Verdi might not have understood Alden's take on the plot about a Tyrolean village girl caught between two suitors. But the director's flair for upsetting operatic conventions and for uncovering the psychological motives behind stock characters yielded memorable results.
Part of the fun of Spoleto is wondering which new musical talent will receive a career boost from the festival, as happened in years past with violinist Joshua Bell and soprano Renee Fleming. There's a good chance we'll hear more from Sondra Radvanovsky, whose penetrating, dark-tinted soprano electrified the role of Luisa.
Another asset to the production was Martin Thompson, whose sizable tenor rode the crest of Rodolfo's music vividly. Yves Abel conducted with lyrical intensity.
The hard-working Spoleto Festival Orchestra had its shining moment Thursday night when Sloan led the U.S. premiere of "Surrogate Cities" by innovative German composer Heiner Goebbels. There were plenty of shadows here, too.
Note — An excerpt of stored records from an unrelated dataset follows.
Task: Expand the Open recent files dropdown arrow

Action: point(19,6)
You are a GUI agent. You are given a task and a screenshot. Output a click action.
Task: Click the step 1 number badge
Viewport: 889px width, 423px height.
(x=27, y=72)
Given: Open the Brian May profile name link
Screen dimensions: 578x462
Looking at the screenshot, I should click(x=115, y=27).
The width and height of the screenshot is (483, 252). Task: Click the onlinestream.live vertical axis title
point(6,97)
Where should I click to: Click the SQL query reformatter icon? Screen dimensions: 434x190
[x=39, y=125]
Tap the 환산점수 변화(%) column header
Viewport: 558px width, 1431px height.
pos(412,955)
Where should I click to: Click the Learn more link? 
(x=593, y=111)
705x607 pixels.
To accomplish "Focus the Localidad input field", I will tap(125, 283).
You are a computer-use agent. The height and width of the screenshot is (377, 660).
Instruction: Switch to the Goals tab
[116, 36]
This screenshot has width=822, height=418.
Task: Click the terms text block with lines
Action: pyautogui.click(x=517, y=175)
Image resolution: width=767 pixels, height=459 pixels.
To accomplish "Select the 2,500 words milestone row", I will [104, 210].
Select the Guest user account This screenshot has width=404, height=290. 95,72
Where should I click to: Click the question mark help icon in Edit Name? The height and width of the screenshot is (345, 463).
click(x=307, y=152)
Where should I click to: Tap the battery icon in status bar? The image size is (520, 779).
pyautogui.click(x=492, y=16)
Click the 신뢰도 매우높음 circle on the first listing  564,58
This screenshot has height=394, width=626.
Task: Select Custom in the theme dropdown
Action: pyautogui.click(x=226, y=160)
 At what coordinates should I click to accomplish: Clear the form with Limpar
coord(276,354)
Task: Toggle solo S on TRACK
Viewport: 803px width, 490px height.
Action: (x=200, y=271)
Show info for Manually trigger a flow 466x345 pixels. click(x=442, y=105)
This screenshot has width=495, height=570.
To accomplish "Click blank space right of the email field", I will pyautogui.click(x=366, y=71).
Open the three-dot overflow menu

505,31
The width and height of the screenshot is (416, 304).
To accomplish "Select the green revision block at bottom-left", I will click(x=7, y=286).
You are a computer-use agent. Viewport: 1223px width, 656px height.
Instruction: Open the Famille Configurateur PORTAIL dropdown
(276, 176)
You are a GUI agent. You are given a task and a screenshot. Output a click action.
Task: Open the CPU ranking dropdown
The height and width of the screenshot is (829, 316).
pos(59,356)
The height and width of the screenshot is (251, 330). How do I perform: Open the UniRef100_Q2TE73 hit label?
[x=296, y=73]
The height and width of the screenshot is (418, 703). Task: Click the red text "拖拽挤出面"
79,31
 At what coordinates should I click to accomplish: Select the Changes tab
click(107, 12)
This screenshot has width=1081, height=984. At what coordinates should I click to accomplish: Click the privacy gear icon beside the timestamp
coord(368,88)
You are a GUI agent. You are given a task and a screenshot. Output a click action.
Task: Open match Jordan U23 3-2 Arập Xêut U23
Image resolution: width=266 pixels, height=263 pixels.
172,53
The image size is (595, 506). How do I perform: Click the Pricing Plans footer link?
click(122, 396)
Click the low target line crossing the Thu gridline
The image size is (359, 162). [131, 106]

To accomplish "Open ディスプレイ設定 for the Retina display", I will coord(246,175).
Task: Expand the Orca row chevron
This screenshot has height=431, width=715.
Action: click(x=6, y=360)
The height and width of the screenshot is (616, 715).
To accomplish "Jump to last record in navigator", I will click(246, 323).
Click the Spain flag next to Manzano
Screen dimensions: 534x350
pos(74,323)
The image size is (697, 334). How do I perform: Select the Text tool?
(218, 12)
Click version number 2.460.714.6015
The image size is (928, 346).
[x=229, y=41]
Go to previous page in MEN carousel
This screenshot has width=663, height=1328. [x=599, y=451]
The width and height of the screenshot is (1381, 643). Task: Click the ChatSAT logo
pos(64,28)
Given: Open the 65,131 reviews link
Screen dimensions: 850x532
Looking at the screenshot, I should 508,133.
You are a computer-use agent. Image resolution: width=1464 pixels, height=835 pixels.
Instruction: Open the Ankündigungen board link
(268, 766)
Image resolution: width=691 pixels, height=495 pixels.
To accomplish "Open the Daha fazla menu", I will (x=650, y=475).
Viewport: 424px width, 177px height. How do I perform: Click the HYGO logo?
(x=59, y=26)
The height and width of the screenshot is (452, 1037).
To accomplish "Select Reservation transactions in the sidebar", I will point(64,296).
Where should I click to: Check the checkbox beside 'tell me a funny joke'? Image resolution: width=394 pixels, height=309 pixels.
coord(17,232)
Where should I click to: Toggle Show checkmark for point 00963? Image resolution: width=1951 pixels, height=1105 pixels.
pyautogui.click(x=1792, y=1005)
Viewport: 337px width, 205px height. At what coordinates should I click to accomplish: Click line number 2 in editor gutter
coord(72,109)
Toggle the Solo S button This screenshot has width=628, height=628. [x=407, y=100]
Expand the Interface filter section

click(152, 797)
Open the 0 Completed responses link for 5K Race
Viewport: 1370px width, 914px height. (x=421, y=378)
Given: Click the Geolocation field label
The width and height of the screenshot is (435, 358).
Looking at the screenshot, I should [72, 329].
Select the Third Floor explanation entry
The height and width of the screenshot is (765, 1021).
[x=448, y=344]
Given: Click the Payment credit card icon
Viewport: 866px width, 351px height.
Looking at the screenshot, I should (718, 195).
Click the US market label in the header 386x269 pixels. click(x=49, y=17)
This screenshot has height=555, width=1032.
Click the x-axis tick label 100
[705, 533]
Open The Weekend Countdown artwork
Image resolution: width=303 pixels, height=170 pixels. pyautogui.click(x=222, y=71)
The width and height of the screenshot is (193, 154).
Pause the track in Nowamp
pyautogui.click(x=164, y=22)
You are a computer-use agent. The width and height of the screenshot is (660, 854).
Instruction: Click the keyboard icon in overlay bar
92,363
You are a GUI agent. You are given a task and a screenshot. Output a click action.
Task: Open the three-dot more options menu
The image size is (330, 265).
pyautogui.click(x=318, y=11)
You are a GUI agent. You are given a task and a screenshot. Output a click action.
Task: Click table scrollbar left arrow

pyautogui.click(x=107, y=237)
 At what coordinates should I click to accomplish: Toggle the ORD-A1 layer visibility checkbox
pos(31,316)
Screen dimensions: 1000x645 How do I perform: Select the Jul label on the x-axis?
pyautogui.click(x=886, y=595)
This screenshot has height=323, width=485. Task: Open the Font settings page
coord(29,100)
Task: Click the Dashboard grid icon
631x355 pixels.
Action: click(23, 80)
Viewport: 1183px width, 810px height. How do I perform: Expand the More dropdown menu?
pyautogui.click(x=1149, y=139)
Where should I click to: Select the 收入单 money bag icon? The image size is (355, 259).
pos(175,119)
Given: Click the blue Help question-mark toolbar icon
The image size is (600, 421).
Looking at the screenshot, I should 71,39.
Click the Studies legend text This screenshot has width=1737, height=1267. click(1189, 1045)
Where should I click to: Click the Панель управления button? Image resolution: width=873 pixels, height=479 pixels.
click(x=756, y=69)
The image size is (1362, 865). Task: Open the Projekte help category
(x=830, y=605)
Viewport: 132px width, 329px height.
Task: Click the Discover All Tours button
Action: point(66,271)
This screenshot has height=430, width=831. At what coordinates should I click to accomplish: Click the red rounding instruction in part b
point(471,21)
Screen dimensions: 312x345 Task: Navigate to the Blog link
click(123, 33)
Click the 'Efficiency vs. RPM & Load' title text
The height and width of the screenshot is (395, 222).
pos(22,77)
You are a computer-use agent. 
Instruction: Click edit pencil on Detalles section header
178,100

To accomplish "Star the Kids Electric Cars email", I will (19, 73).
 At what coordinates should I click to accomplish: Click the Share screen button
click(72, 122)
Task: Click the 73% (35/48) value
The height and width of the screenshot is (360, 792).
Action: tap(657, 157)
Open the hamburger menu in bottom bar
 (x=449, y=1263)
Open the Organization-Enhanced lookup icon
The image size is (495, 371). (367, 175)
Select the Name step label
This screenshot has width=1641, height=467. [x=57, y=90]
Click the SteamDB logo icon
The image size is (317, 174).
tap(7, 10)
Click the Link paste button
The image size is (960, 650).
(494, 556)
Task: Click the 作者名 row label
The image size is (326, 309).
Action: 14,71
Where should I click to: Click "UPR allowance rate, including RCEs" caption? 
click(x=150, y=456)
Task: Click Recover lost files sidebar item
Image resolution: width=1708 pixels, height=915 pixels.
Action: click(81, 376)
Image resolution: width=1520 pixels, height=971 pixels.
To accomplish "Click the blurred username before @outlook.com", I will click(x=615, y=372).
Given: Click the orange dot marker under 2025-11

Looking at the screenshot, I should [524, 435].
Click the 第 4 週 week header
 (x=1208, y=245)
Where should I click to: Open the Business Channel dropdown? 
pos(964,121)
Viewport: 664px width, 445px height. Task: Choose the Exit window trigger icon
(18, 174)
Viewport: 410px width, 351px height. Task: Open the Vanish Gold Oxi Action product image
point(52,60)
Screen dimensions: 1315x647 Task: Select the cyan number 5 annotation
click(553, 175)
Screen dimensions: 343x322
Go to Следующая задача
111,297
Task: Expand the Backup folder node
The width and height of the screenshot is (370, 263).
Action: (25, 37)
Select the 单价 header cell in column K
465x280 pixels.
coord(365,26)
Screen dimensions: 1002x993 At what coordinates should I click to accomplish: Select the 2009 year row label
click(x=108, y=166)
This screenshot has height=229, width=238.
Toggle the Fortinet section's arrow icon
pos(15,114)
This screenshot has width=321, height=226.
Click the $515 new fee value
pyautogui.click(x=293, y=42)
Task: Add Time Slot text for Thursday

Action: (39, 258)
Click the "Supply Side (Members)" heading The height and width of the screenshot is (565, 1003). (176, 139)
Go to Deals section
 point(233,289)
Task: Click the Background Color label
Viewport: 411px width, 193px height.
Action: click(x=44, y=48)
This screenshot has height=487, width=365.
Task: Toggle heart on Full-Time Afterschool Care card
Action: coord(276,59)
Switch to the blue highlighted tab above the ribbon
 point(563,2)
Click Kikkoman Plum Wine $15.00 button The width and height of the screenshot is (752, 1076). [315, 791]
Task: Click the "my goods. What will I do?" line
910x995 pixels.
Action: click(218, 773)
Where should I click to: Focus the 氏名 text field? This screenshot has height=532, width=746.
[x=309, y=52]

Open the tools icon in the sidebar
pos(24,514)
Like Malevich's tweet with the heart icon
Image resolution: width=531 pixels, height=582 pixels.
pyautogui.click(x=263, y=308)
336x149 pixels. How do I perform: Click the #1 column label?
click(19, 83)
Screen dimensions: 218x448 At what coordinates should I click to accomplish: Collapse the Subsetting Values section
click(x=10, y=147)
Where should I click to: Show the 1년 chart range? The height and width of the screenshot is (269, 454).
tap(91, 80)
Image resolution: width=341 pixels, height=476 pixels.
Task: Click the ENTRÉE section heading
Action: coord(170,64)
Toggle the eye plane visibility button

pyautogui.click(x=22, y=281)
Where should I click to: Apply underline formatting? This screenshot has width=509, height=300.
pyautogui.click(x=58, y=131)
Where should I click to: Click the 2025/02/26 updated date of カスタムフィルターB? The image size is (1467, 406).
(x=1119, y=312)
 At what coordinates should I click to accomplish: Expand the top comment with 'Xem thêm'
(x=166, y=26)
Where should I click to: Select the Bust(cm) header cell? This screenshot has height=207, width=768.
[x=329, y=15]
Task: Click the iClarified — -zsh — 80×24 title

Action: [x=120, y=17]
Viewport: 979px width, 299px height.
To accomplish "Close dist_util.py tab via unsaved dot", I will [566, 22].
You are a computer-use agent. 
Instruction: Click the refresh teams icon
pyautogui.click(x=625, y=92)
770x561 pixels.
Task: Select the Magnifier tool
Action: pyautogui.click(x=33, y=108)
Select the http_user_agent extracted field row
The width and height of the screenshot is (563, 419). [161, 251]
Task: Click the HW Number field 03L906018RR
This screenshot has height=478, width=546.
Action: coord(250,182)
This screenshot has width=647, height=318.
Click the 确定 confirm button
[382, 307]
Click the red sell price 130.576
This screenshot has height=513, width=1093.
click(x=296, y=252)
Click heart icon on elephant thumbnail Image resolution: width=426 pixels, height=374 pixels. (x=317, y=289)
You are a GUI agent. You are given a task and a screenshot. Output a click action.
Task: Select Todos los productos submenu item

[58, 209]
This massive work for amplified orchestra, soloists and electronics reflects on the nature of the urban world. To the hypnotic pulse of rock-inspired rhythms, often pounded out by a well-armed percussion battery, the brassy score evokes shades of decay, neglect, destructiveness, alienation. Driving those points home was the venue, Memminger Auditorium, an abandoned school building that lost its roof to Hurricane Hugo in 1989 and was just barely restored to accommodate this performance. This semi-ruin made an ideal place to hear the music, punctuated periodically by the wild vocal acrobatics of David Moss (screams, grunts, indecipherable speech) and the gleaming arias of mezzo Kristin Williams as she recounted a bloody battle between ancient Rome and Alba.
When, at one point, the sound of old, glorious cantorial recordings emerged during a momentary lull in the score, the impact was visceral. Goebbels' use of those recordings did not just conjure images of specific German history, but of all beautiful things destroyed by one form of humanity or another. The shadows of the past rarely seem - or sound - so chilling.